Mon, Mar 25, 2013
Last update: June 2018
The use of Machine Learning for business is growing every day. Consequently, there's an increasing amount of available information about it, which makes it easy to get lost in the Machine Learning jungle.
In this article we'll provide an overview of the most important Machine Learning concepts, explain how they could be applied to businesses and how to measure the success of it.
According to Adam Geitgey, Machine learning is the idea that there are generic algorithms that can tell you something interesting about a set of data without you having to write any custom code specific to the problem. Instead of writing code, you feed data to the generic algorithm and it builds its own logic based on the data.
Very often we get people contacting us for projects in which they envision the usage of some Machine Learning (ML) techniques to solve a specific problem they have. Sometimes these people do not have any automated system and are solving whatever problem they currently have with human labor.
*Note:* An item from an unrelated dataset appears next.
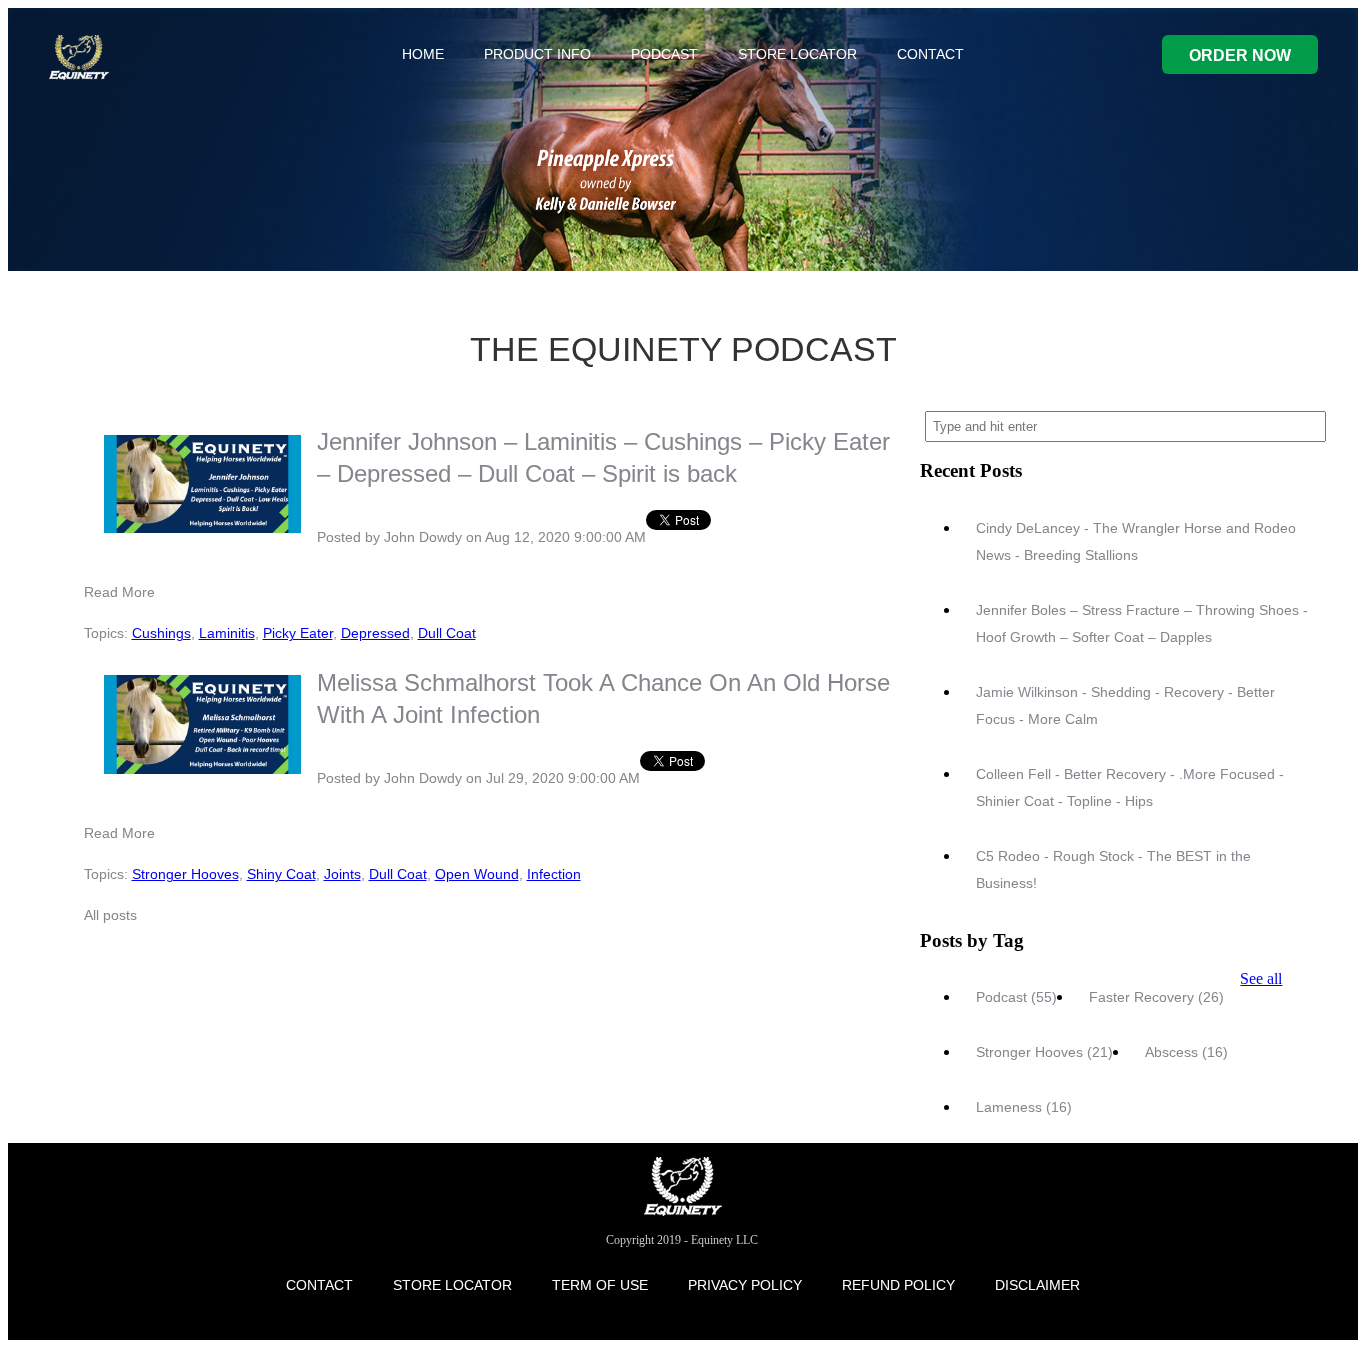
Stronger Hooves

In these cases, the mere fact of being able to produce anything that works reasonably well can make a huge difference for them.
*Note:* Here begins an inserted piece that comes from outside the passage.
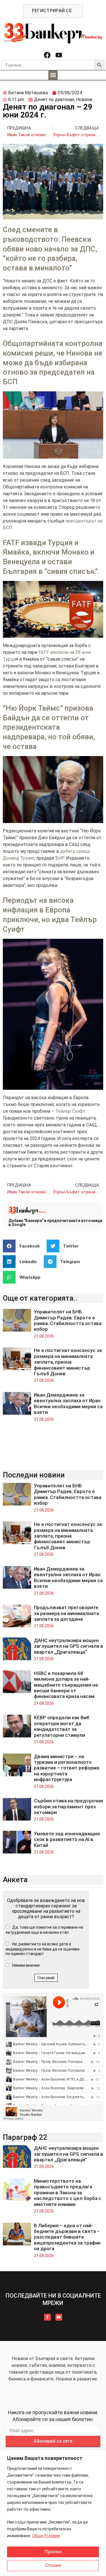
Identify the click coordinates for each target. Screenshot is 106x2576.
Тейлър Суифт (70, 1111)
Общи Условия (46, 2535)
Imagine, for example, that your company wants you to review 100,000 tweets that make reference to its brand name, because they want to know which customers are not satisfied with products they are selling and why. Wouldn’t it be cool for you if I gave you a tool that can tell you that out of the 100,000 tweets, 95,000 are not even worth looking at because they don’t even talk about products or don’t express negative feelings? It would be a huge time saver.
But there are other times in which people already have working solutions in place. If the problem is very complex, they might not be happy with how their solution performs. Sometimes even a performant solution might need a replacement.
Imagine you have come up with a rule-based engine to process some type data, and then more data starts coming in that is not adequately handled with the rules you have. This can mean that most of the rules that once were good need to be rewritten, and probably also that new rules need to be created. The complexity of the system will not cease to increase. This is another case in which a ML solution might come in handy: let’s make an algorithm figure out the rules for us. Let’s hope it performs better than any non-ML solution we have come up with so far.
Some practical applications of Machine Learning in business are Image Processing, Text Analysis or Data Mining.
This is the analysis of images/videos to extract data or do some transformations. Examples are face recognition (ie. Facebook's automatic photo tagging), self-driving cars and optical character recognition (digitize text found in images).
In text analysis, information from text is extracted or classified. Examples are spam filtering (as Gmail does), sentiment analysis (identify the mood of the text, ie. positive, negative or neutral) and information extraction (identify key data from a text, for example: an entity).
The aim of data mining is to discover patterns or making predictions from data. Examples are anomaly detection (automatic credit card fraud detection), clustering (ie. grouping data based on some characteristics) and predicting variables (ie. predicting stock market prices based on past fluctuations and current events).
We can distinct between two main types of Machine Learning problems: Supervised learning and Unsupervised learning. There's also Semi-supervised learning, which is less used and not discussed further in this article.
Supervised learning is the most popular type of Machine Learning algorithms. It is used to find patterns in raw data, based on the results of pretrained data.
To get the pretrained data, the data scientist feeds the algorithm with input data and lets the algorithm predict the outcome. For example, it feeds it with a set of dog and cat images and the algorithm needs to assign the corresponding animal to each of them. If it does not predict right, the data scientist acts like a teacher and corrects the results.
This training process goes on until the desired level of performance is achieved.
Unsupervised learning refers to the task of extracting patterns and hidden structure from raw data without extra information, as opposed to supervised learning where labels are needed.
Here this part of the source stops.